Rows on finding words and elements
· · ·

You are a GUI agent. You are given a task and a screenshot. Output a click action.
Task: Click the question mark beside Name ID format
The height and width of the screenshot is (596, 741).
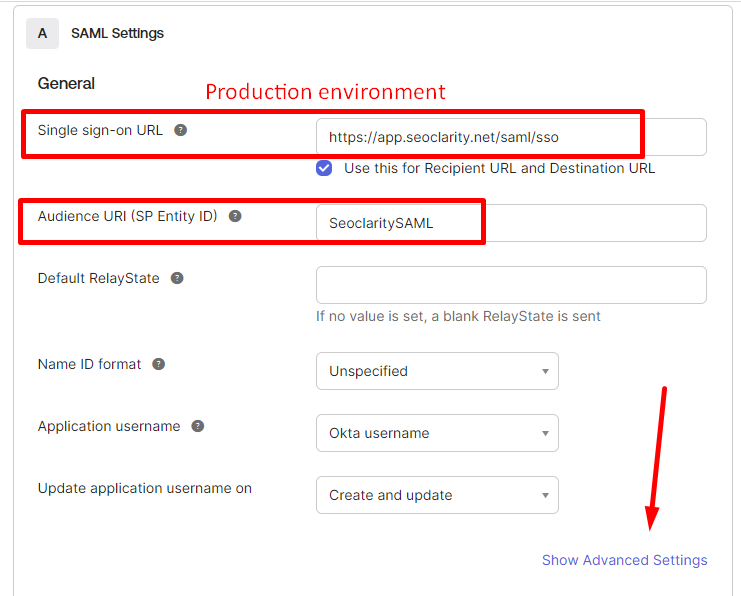(159, 364)
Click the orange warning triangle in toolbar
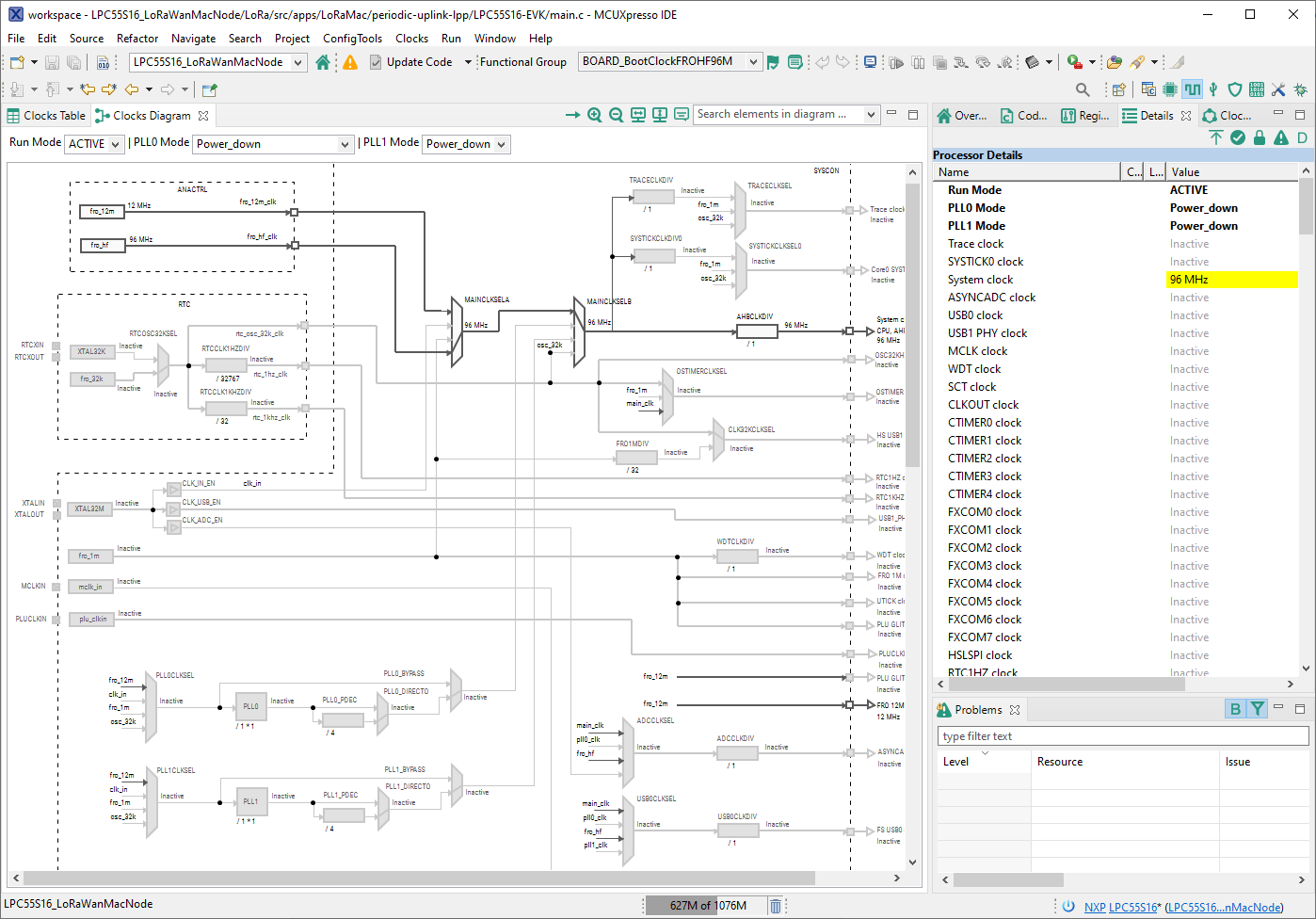The width and height of the screenshot is (1316, 919). coord(350,62)
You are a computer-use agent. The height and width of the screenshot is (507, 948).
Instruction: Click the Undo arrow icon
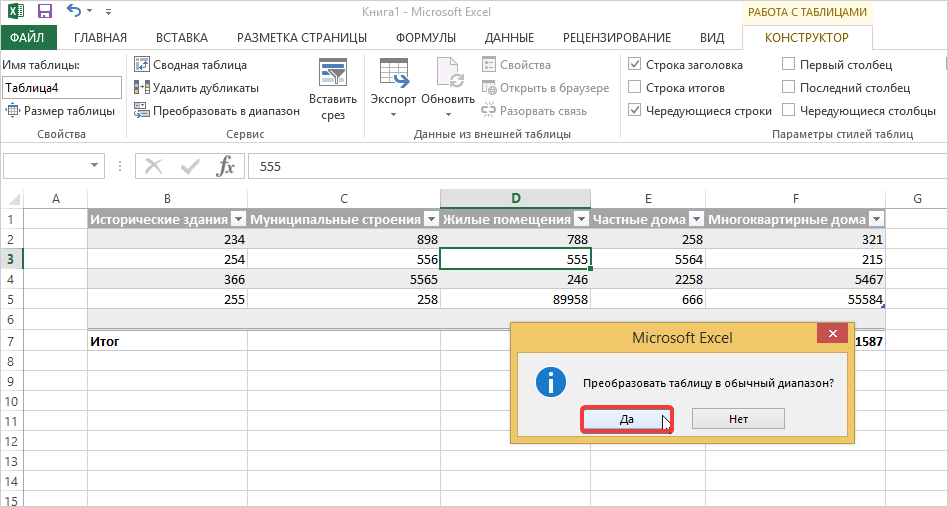pos(73,12)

· · ·

▸ **REQUIRED WORK**:
Please convert the rows above into a two-column CSV with the headers request and answer, one line per row. Quote each field, replace line breaks with spaces, and leave the pictures out.

▸ **FULL OUTPUT**:
request,answer
"You are a GUI agent. You are given a task and a screenshot. Output a click action. Task: Click the question mark beside Name ID format The height and width of the screenshot is (596, 741).","(159, 364)"
"Click the orange warning triangle in toolbar","The width and height of the screenshot is (1316, 919). coord(350,62)"
"You are a computer-use agent. The height and width of the screenshot is (507, 948). Instruction: Click the Undo arrow icon","pos(73,12)"